YOUR GOAL: The records follow. Count the lines holding "Scissor" and give only the number.

*** Begin section ***

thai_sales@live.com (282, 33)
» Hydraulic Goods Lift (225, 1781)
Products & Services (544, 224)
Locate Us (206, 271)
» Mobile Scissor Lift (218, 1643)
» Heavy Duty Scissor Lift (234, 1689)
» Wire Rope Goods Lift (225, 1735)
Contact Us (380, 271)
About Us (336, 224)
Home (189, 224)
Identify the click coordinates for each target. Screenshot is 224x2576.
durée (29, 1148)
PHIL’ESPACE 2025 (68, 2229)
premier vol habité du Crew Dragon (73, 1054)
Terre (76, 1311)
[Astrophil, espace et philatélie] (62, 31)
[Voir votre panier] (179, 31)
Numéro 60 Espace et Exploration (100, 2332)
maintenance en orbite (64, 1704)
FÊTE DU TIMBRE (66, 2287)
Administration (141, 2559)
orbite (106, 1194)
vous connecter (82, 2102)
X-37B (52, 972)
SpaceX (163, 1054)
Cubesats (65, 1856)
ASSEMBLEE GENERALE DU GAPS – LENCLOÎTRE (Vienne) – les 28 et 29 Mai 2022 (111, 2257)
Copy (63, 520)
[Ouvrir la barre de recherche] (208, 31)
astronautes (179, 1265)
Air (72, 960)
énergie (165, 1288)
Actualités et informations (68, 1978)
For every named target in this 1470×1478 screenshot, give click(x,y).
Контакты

*** End section ***

EXERCISE SOLUTION: 2